> **WORK REQUIRED**:
Counting every line in the entries below where the word "Read" occurs, report how many there are. Give only that number.
-- MATERIAL PROVIDED follows --
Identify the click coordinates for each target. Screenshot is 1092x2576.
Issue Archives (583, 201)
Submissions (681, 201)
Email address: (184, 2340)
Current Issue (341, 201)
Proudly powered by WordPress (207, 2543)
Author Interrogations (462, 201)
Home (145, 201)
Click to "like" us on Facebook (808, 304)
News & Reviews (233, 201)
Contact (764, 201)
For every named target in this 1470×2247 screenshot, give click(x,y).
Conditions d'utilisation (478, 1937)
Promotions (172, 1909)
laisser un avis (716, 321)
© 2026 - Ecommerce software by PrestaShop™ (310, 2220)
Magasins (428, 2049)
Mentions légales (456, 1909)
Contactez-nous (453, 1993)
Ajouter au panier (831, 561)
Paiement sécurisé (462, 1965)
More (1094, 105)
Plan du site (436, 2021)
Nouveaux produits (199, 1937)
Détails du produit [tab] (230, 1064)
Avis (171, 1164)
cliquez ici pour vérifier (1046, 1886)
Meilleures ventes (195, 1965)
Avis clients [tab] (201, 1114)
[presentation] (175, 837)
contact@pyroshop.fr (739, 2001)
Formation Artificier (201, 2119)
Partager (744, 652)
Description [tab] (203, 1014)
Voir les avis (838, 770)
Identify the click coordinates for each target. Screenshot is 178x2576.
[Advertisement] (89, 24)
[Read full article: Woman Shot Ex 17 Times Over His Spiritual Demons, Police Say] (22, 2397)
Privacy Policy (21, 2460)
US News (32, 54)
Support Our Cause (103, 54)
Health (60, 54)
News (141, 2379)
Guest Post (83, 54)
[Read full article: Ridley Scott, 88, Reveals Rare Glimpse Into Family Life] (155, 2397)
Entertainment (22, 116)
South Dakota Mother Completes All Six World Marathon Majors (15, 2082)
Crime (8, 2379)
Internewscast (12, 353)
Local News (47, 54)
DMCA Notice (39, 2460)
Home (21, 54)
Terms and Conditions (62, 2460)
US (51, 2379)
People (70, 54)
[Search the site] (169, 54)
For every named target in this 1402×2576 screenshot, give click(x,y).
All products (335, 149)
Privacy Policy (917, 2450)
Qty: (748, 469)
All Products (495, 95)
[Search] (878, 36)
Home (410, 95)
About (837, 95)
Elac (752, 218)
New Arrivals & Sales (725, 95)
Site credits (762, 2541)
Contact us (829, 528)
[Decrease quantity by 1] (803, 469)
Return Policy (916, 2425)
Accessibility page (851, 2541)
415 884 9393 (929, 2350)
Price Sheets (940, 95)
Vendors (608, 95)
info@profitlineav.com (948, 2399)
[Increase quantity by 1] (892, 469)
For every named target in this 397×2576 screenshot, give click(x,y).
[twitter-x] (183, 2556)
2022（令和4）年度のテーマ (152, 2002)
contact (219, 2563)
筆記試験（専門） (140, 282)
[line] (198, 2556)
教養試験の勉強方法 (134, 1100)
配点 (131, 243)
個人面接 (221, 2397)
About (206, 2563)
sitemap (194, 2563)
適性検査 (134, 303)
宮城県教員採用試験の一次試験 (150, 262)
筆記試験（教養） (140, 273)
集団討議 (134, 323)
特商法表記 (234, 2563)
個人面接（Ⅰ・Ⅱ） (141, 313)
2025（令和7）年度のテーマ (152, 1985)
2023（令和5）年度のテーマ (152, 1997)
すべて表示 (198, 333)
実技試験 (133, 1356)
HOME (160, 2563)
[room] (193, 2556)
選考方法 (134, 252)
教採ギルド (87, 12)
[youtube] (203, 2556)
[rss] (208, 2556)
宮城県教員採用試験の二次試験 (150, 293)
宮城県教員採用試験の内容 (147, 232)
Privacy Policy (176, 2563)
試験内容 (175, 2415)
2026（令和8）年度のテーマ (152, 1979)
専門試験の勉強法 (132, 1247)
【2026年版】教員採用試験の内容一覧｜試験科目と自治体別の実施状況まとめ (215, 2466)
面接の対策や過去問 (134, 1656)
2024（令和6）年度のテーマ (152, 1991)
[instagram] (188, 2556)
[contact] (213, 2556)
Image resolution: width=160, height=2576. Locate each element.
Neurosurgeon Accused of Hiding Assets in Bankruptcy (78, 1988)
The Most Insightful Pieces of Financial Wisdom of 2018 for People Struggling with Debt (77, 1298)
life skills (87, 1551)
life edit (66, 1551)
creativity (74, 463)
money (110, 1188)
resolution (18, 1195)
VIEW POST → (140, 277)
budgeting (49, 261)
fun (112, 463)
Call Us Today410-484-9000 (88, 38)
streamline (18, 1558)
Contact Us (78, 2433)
-- MATERIAL PROVIDED concluded --
> **RESPONSE FOR THIS EXERCISE**:
2